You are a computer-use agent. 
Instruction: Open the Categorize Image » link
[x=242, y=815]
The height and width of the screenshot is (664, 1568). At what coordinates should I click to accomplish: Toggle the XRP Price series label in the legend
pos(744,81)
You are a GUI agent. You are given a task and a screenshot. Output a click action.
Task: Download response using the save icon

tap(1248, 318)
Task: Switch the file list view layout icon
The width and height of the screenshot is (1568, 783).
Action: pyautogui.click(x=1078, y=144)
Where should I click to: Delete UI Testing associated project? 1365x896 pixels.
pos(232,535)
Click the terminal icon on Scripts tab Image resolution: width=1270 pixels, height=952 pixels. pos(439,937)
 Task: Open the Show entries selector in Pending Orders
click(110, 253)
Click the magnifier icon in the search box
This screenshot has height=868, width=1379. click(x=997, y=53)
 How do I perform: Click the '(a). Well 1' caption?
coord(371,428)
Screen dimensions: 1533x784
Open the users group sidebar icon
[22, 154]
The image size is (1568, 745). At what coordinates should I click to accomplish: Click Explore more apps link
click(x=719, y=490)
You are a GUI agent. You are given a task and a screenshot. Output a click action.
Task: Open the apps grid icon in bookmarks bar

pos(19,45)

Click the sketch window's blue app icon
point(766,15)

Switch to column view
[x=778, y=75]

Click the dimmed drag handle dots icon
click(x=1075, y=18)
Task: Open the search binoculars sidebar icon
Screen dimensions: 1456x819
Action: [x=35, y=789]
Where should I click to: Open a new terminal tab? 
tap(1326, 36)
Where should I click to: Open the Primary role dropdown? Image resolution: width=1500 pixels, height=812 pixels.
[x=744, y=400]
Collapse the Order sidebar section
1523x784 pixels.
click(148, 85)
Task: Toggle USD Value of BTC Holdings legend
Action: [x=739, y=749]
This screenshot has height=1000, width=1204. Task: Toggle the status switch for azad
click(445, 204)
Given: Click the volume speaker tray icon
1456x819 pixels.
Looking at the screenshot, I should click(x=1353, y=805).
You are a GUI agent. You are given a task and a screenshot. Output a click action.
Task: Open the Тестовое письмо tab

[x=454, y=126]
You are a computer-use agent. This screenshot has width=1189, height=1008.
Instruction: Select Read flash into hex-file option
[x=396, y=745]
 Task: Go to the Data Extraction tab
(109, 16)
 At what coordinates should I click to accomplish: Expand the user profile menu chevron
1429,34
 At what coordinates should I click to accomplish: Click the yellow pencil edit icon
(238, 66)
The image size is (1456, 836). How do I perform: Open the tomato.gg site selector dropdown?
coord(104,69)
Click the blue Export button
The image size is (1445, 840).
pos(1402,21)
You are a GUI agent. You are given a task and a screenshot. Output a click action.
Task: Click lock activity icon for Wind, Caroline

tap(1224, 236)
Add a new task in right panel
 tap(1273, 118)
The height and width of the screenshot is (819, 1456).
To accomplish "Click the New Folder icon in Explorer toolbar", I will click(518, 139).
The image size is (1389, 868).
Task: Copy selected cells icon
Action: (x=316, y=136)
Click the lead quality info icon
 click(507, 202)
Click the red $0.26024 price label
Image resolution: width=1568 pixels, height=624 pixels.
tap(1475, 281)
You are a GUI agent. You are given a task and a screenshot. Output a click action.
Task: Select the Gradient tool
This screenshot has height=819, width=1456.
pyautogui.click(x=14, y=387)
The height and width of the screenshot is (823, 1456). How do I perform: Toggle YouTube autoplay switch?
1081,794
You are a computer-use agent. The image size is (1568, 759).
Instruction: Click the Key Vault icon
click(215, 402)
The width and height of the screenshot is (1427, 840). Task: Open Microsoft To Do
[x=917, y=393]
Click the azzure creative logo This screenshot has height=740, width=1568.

============

PROBLEM TO SOLVE. Repeat the listing in full so that each line matches exactly.

FINAL ANSWER.
You are a computer-use agent. 
Instruction: Open the Categorize Image » link
[x=242, y=815]
The height and width of the screenshot is (664, 1568). At what coordinates should I click to accomplish: Toggle the XRP Price series label in the legend
pos(744,81)
You are a GUI agent. You are given a task and a screenshot. Output a click action.
Task: Download response using the save icon

tap(1248, 318)
Task: Switch the file list view layout icon
The width and height of the screenshot is (1568, 783).
Action: pyautogui.click(x=1078, y=144)
Where should I click to: Delete UI Testing associated project? 1365x896 pixels.
pos(232,535)
Click the terminal icon on Scripts tab Image resolution: width=1270 pixels, height=952 pixels. pos(439,937)
 Task: Open the Show entries selector in Pending Orders
click(110, 253)
Click the magnifier icon in the search box
This screenshot has height=868, width=1379. click(x=997, y=53)
 How do I perform: Click the '(a). Well 1' caption?
coord(371,428)
Screen dimensions: 1533x784
Open the users group sidebar icon
[22, 154]
The image size is (1568, 745). At what coordinates should I click to accomplish: Click Explore more apps link
click(x=719, y=490)
You are a GUI agent. You are given a task and a screenshot. Output a click action.
Task: Open the apps grid icon in bookmarks bar

pos(19,45)

Click the sketch window's blue app icon
point(766,15)

Switch to column view
[x=778, y=75]

Click the dimmed drag handle dots icon
click(x=1075, y=18)
Task: Open the search binoculars sidebar icon
Screen dimensions: 1456x819
Action: [x=35, y=789]
Where should I click to: Open a new terminal tab? 
tap(1326, 36)
Where should I click to: Open the Primary role dropdown? Image resolution: width=1500 pixels, height=812 pixels.
[x=744, y=400]
Collapse the Order sidebar section
1523x784 pixels.
click(148, 85)
Task: Toggle USD Value of BTC Holdings legend
Action: [x=739, y=749]
This screenshot has height=1000, width=1204. Task: Toggle the status switch for azad
click(445, 204)
Given: Click the volume speaker tray icon
1456x819 pixels.
Looking at the screenshot, I should click(x=1353, y=805).
You are a GUI agent. You are given a task and a screenshot. Output a click action.
Task: Open the Тестовое письмо tab

[x=454, y=126]
You are a computer-use agent. This screenshot has width=1189, height=1008.
Instruction: Select Read flash into hex-file option
[x=396, y=745]
 Task: Go to the Data Extraction tab
(109, 16)
 At what coordinates should I click to accomplish: Expand the user profile menu chevron
1429,34
 At what coordinates should I click to accomplish: Click the yellow pencil edit icon
(238, 66)
The image size is (1456, 836). How do I perform: Open the tomato.gg site selector dropdown?
coord(104,69)
Click the blue Export button
The image size is (1445, 840).
pos(1402,21)
You are a GUI agent. You are given a task and a screenshot. Output a click action.
Task: Click lock activity icon for Wind, Caroline

tap(1224, 236)
Add a new task in right panel
 tap(1273, 118)
The height and width of the screenshot is (819, 1456).
To accomplish "Click the New Folder icon in Explorer toolbar", I will click(518, 139).
The image size is (1389, 868).
Task: Copy selected cells icon
Action: (x=316, y=136)
Click the lead quality info icon
 click(507, 202)
Click the red $0.26024 price label
Image resolution: width=1568 pixels, height=624 pixels.
tap(1475, 281)
You are a GUI agent. You are given a task and a screenshot. Output a click action.
Task: Select the Gradient tool
This screenshot has height=819, width=1456.
pyautogui.click(x=14, y=387)
The height and width of the screenshot is (823, 1456). How do I perform: Toggle YouTube autoplay switch?
1081,794
You are a computer-use agent. The image size is (1568, 759).
Instruction: Click the Key Vault icon
click(215, 402)
The width and height of the screenshot is (1427, 840). Task: Open Microsoft To Do
[x=917, y=393]
Click the azzure creative logo This screenshot has height=740, width=1568.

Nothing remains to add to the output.